Here are a couple of Randroid memes seen recently on Facebook. (Here and here.)
Can you spot the obvious absurdity of these statements? Well, as one Facebook commenter explains
Quoting Ayn Rand is pretty absurd for starters, but “reality” and the consequences of ignoring reality are all part of the same set (reality) so it is making a distinction that doesn’t exist… so it really is saying nothing…
In other words, the consequences (of avoiding reality) are themselves part of reality. Therefore, Ayn Rand is saying that you can avoid reality and that you cannot avoid reality. She has arrived at a contradiction!
Ayn Rand’s work is littered with contradictions. They blend in with their context, so that her followers find them hard to spot. Which is why I bother to point them out. It’s a labour of love.

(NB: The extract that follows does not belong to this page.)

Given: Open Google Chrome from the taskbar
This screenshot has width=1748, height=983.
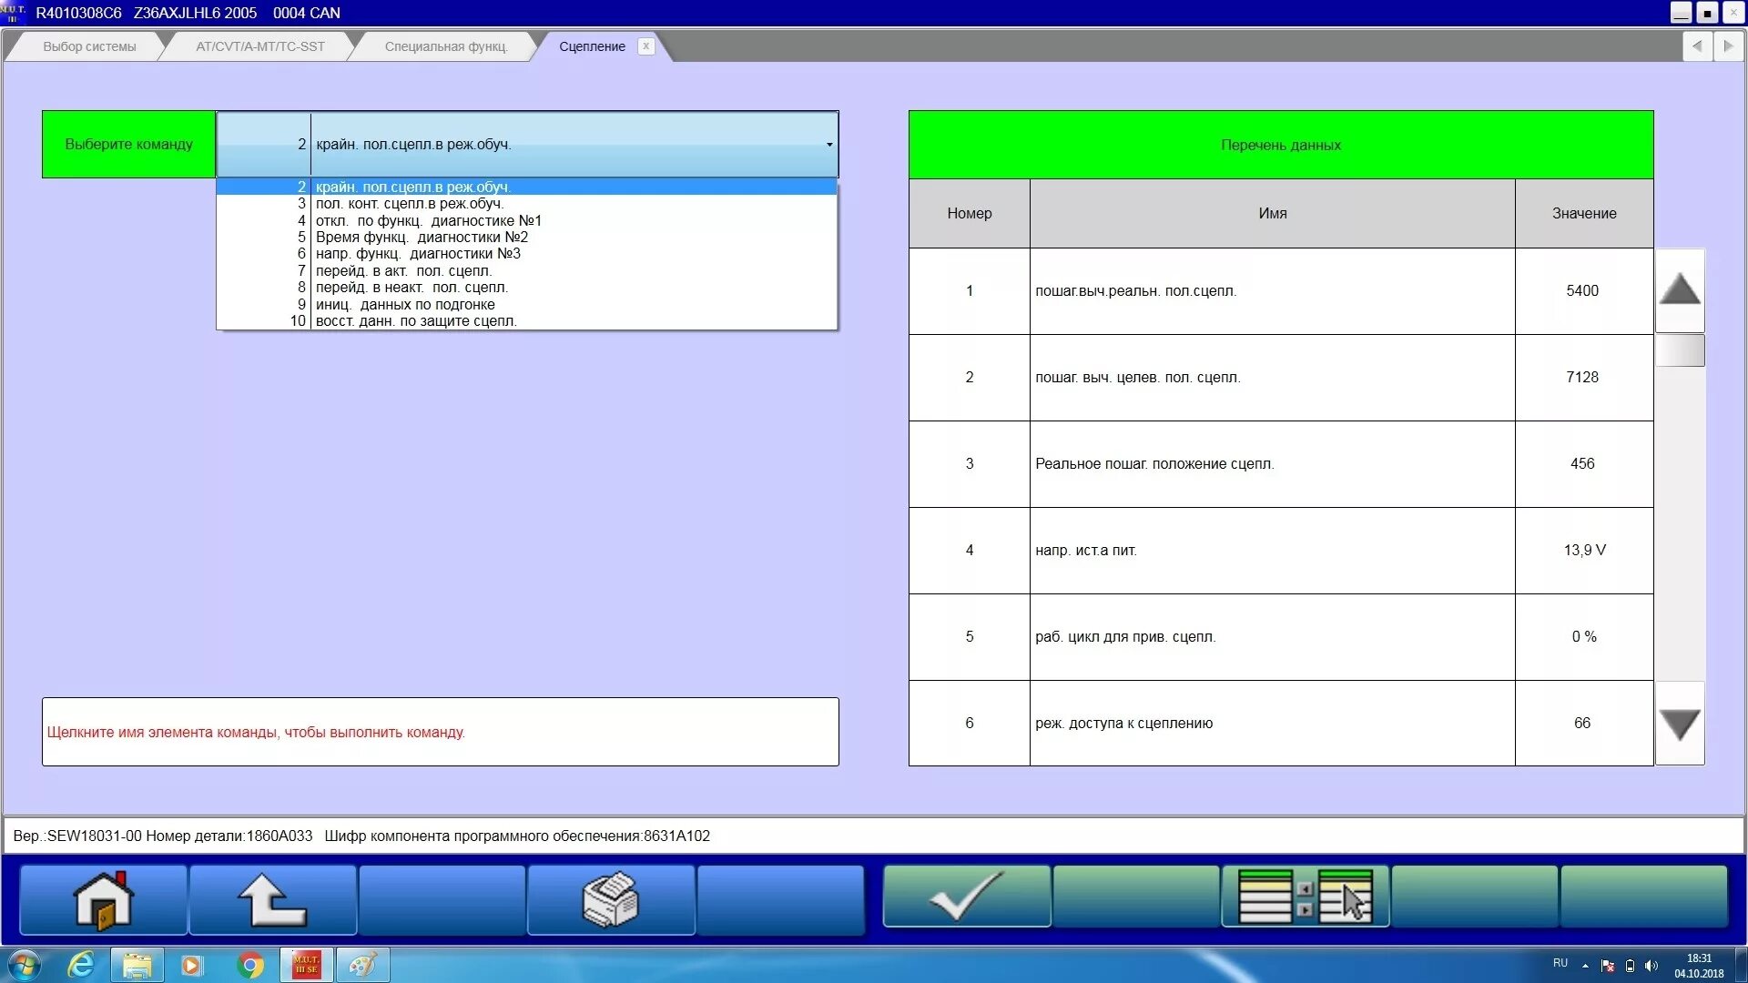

Ayn Rand was not much of a philosopher, but there’s no denying she had a wicked turn of phrase. This one’s my all-time favourite Rand sound-bite.
To arrive at a contradiction is to confess an error in one’s thinking. To maintain a contradiction is to abdicate one’s mind and to evict oneself from the realm of reality.

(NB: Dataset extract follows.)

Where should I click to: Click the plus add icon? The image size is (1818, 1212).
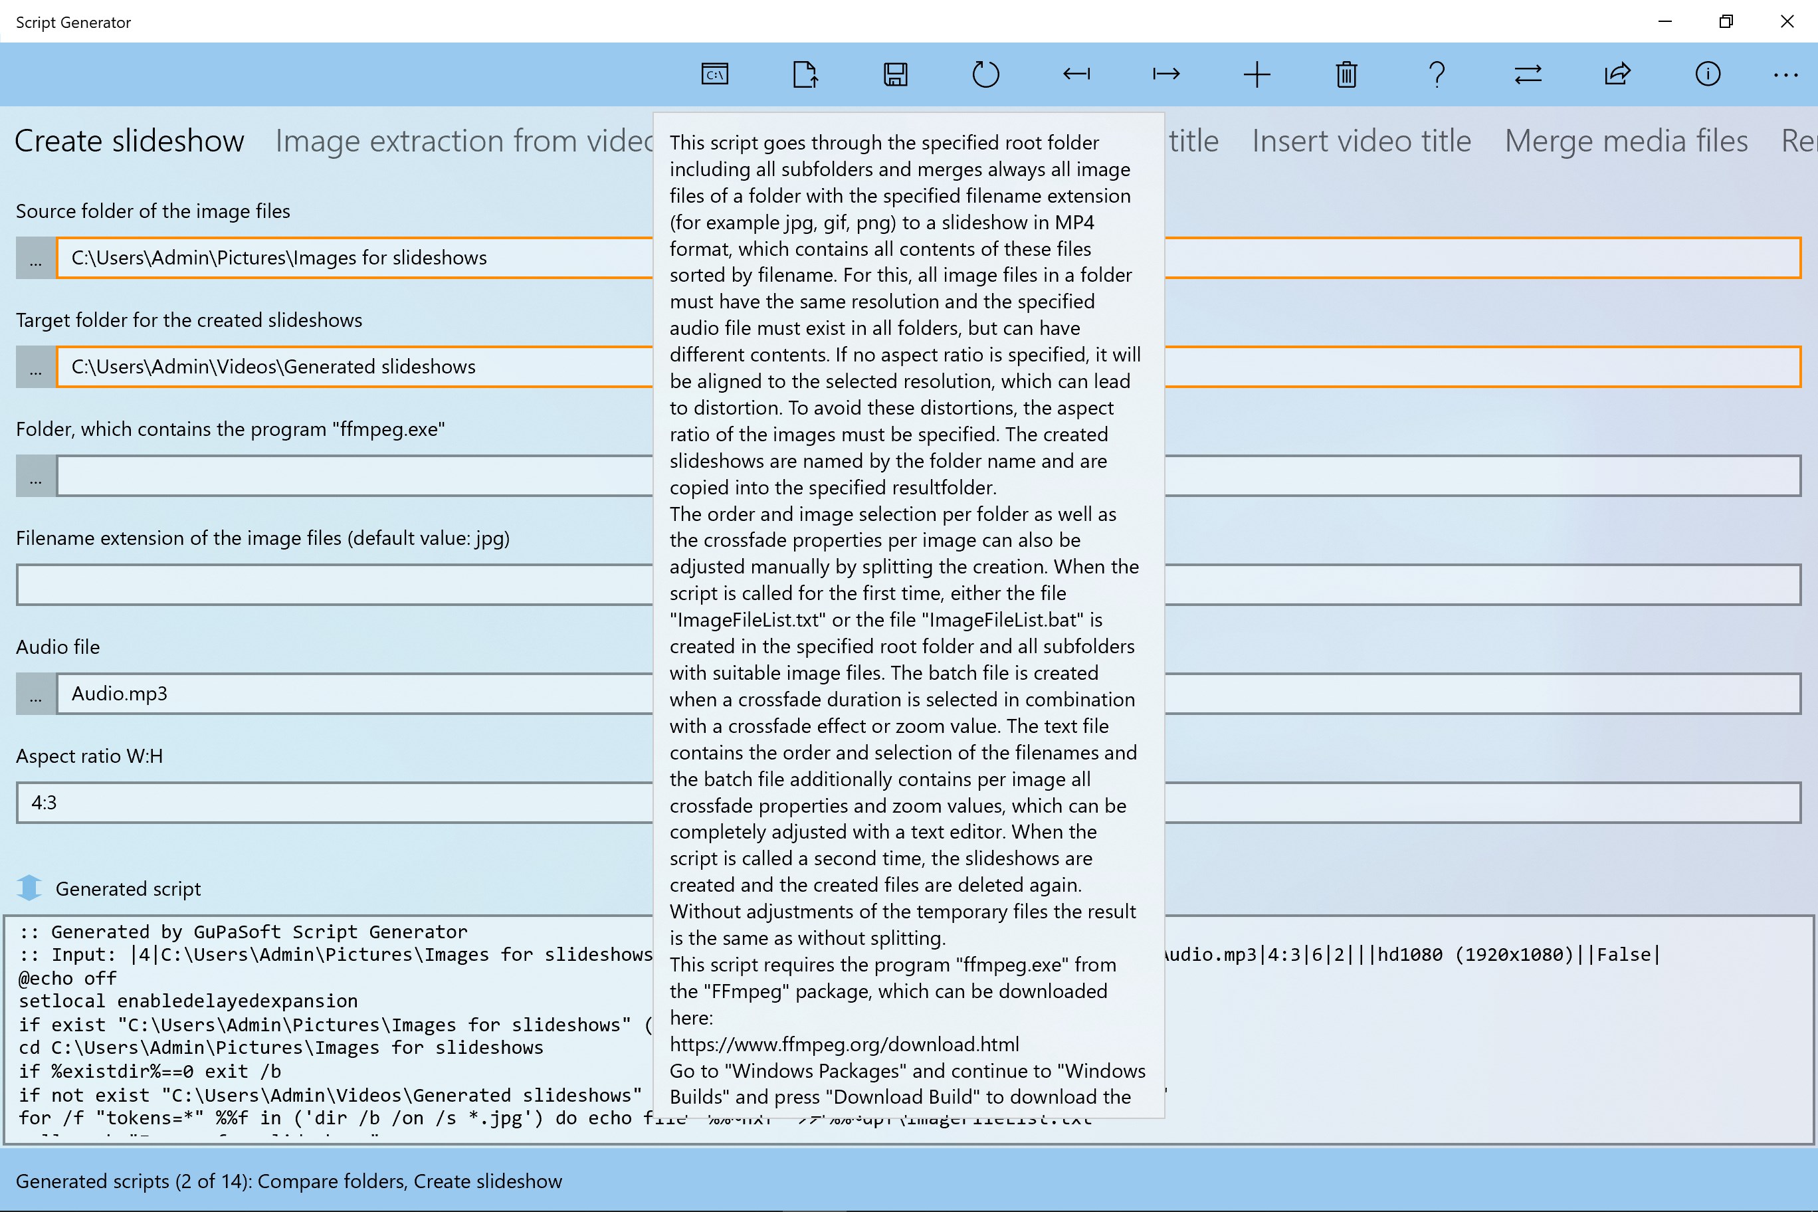pos(1257,74)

Rand has arrived at a contradiction. But we all make errors in our thinking from time to time. So how do I back my claim that Objectivism causes brain damage? Well, to maintain a contradiction is to abdicate one’s mind … i.e., brain damage. And that’s what Objectivists do. They maintain Rand’s contradiction! You see, Rand never said
You can ignore reality, but you can’t ignore the consequences of ignoring reality.
And she never said
You can avoid reality, but you cannot avoid the consequences of avoiding reality.
These memes are contradiction maintenance by paraphrase! Here’s what Rand actually said.
[Man] is free to evade reality, he is free to unfocus his mind and stumble blindly down any road he pleases, but not free to avoid the abyss [that] he refuses to see.